» Objective: Swap "sidetracked" for "distracted" and write out the lines below again with everything else unchanged. Leave out the pictures.

» Collected data entries:
+++
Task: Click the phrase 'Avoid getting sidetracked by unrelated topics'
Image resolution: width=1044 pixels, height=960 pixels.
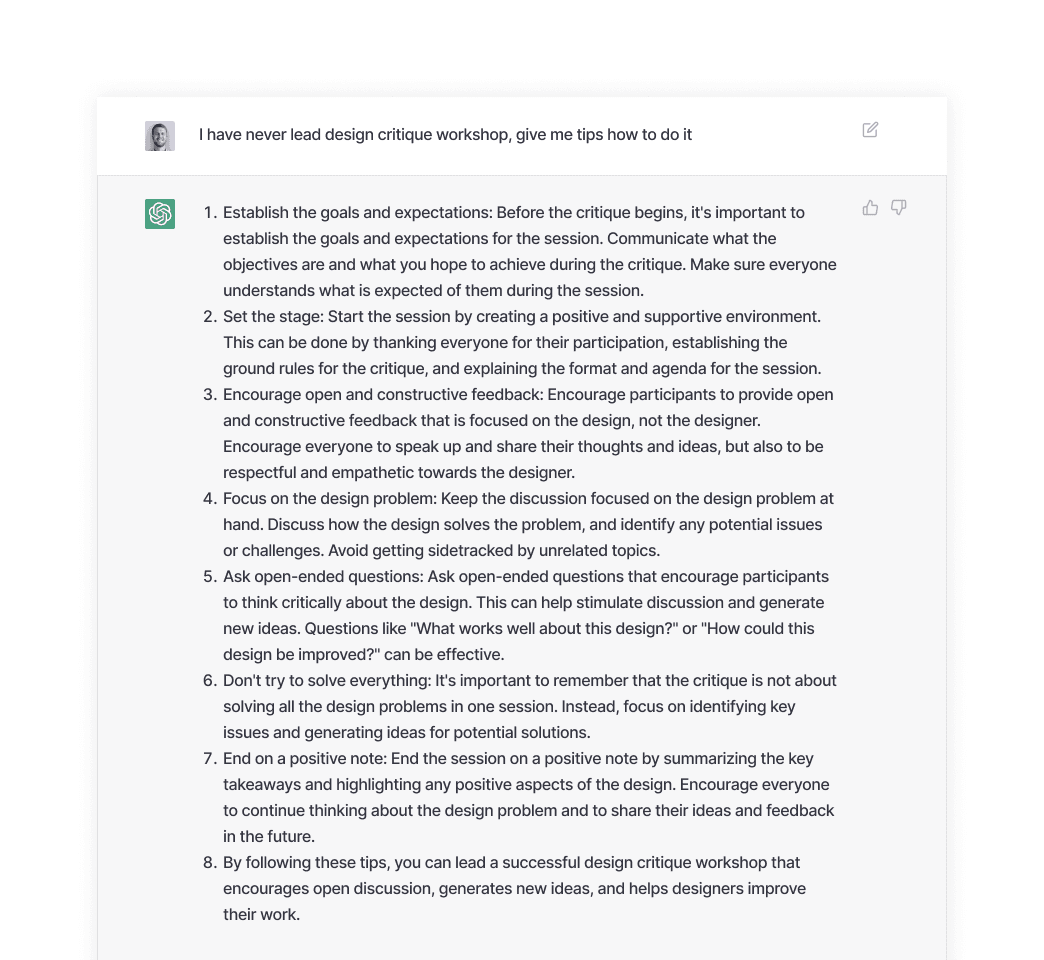Action: click(x=494, y=551)
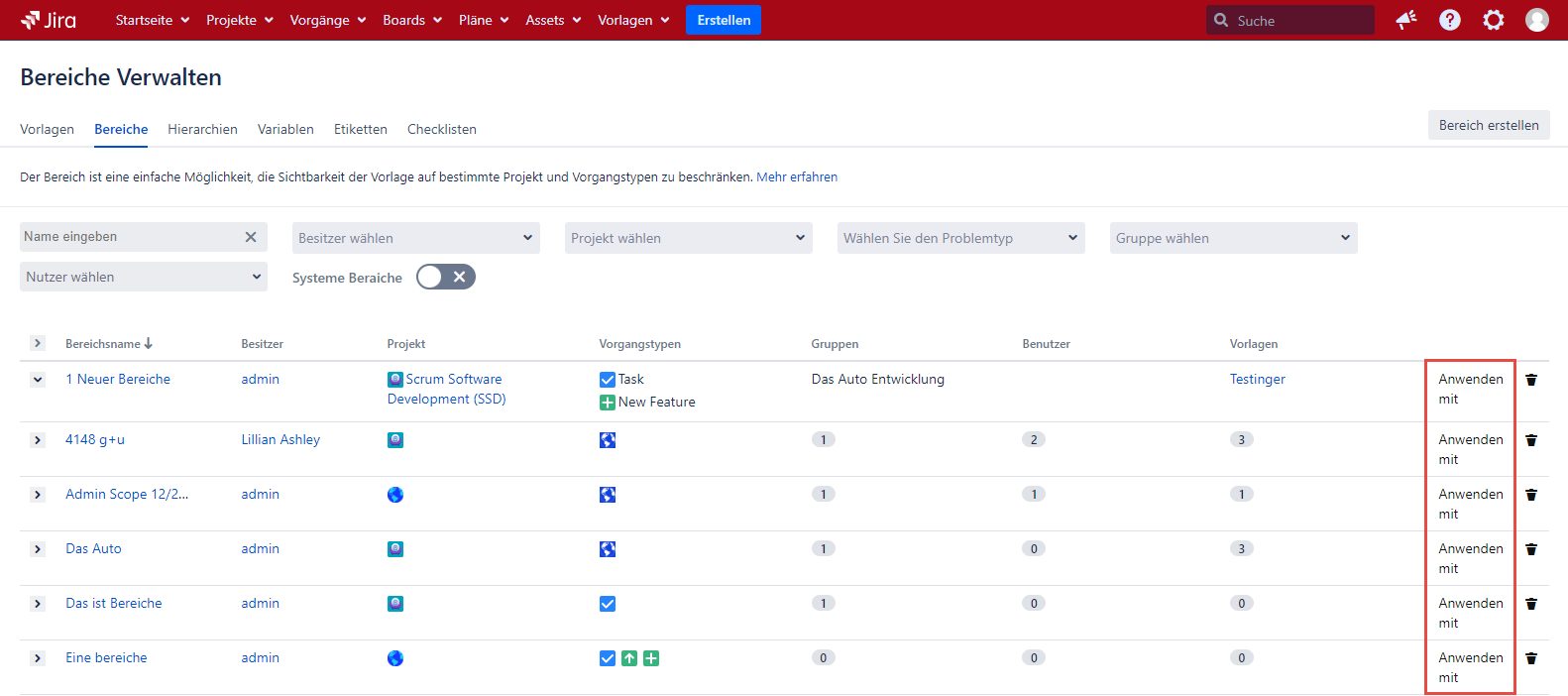The width and height of the screenshot is (1568, 696).
Task: Open the Gruppe wählen dropdown
Action: click(1232, 238)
+++
» Written solution:
Task: Click the phrase 'Avoid getting distracted by unrelated topics'
Image resolution: width=1044 pixels, height=960 pixels.
Action: click(x=494, y=551)
The width and height of the screenshot is (1568, 696).
Task: Open the Gruppe wählen dropdown
Action: click(1232, 238)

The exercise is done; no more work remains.